In a newly published book on Applications of Genome Modulation and Editing‘ (book series: Methods in Molecular Biology (MIMB, volume 2495), Drs Steffi Friedrichs (AcumenIST SRL), Karinne Ludlow (Monash University) and Peter Kearns (SwiftEST SARL) analyse and discuss 25 countries and regions that have published results or ongoing investigations and discussions pertaining to the governance of genome editing in their jurisdictions. The authors find that 16 countries have published policies or signed statements that exempt gene-edited plants from GMO-regulations, as long as no foreign DNA or transgene remained in the final product.

Aiming to untangle the historically influenced and often biased arguments of the debates by addressing the complex question of the correct interpretation of relevant underlying law and its applicability, the book chapter provides a background to the development of genome editing techniques against the backdrop of other ‘new (plant) breeding techniques’ (N(P)BTs) and ‘genome modification’ (GM). The authors explain, why the advent of genome editing has also brought with it a regulatory conundrum: whether all plants resulting from genome editing are classified and thus regulated as genetically modified organisms (GMOs) and whether they should be.

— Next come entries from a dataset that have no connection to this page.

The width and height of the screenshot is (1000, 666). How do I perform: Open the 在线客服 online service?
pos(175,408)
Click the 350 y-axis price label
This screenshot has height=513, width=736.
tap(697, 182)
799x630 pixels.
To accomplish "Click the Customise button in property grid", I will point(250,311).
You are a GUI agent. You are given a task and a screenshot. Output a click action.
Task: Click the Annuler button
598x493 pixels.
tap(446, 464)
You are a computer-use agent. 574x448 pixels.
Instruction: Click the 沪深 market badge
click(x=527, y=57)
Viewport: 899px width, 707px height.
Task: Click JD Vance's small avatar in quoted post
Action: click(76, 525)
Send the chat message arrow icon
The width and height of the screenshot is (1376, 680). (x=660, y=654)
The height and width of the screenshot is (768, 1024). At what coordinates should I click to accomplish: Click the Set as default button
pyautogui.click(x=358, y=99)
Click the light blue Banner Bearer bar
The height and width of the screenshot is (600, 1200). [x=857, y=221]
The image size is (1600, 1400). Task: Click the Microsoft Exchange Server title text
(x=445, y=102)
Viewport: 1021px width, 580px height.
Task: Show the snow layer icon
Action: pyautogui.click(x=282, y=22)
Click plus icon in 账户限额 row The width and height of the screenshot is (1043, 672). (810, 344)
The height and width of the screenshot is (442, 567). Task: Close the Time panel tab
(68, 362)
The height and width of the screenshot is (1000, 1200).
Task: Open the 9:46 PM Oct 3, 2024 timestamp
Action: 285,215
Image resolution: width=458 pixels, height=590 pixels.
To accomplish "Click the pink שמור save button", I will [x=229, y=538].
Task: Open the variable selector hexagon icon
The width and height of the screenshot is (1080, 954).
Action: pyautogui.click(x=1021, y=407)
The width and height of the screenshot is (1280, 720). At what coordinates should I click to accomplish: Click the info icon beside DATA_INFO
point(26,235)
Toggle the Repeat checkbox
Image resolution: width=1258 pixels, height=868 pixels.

Figure: Illustration of plant breeding techniques (incl. genome editing) (source Biology Fortified [5] and [6]).

The chapter provides clarification to both the history and meanings of regulatorily relevant definitions, such as the term ‘living modified organisms’ (LMOs) of the Cartagena Protocol on Biosafety (CPB) [1], and technical details of and distinctions between the four main known genome editors (i.e. meganucleases, zinc-finger nucleases, TALENs, and CRISPR/Cas), as well as the distinction of three main types of genome editing: SDN1, SDN2, SDN3 (SDN = site-directed nuclease).

Policy Considerations regarding Genome Editing in 25 Countries

As part of their analysis of the genome editing policies of 25 countries, the authors highlight some countries’ decision-making processes (such as that of Argentina (Whelan & Lema, 2015)), joint statements (such as that of Argentina, Chile, Brazil, Paraguay and Uruguay [2]), and proposed risk assessment processes (such as that of India (at the time of writing, 2021)[3]).

Considerations of adequate Regulation and Governance of Genome Editing

Faced with the challenge of concluding the chapter with recommendations about the most appropriate policy pertaining to genome editing, Dr Friedrichs, Ludlow and Kearns use the universal principles of all good regulation (i.e. (i) proportionality, (ii) non-discrimination, (iii) predictability, and (iv) enforceability) as benchmarks to highlight those regulatory actions that are particularly conducive to supporting the principles. In this context, the authors discuss the case of Argentina, where the exemption of SDN1- and SDN2-edited plants from GMO regulations in 2015 triggered a significant increase in applications for GMO-deregulation applications by both small- and medium-sized enterprises (SMEs), local companies and public research laboratories. [4]


[1] Website: Cartagena Protocol on Biosafety (accessed: 10th March 2021)

[2] Genetic Editing Techniques, Southern Agricultural Council (CAS) XXXV Regular Meeting, 20th September 2018. (accessed: 1st March 2021)

[3] Government of India (January 2020): Draft Document on Genome Edited Organisms: Regulatory Framework and Guidelines for Risk Assessment(accessed: 7th March 2021)

[4] Whelan, A., Gutti, P., & Lema, M. (4 de 2020). Gene Editing Regulation and Innovation Economics. Frontiers in Bioengineering and Biotechnology, 8.

[5] Website: Biology Fortified (accessed: 29th April 2021)

[6] Ahmad, S., Wei, X., Sheng, Z., Hu, P., & Tang, S. (7 de 2018). CRISPR/Cas9 for development of disease resistance in plants: Recent progress, limitations and future prospects. Briefings in Functional Genomics, 19(1), 26-39.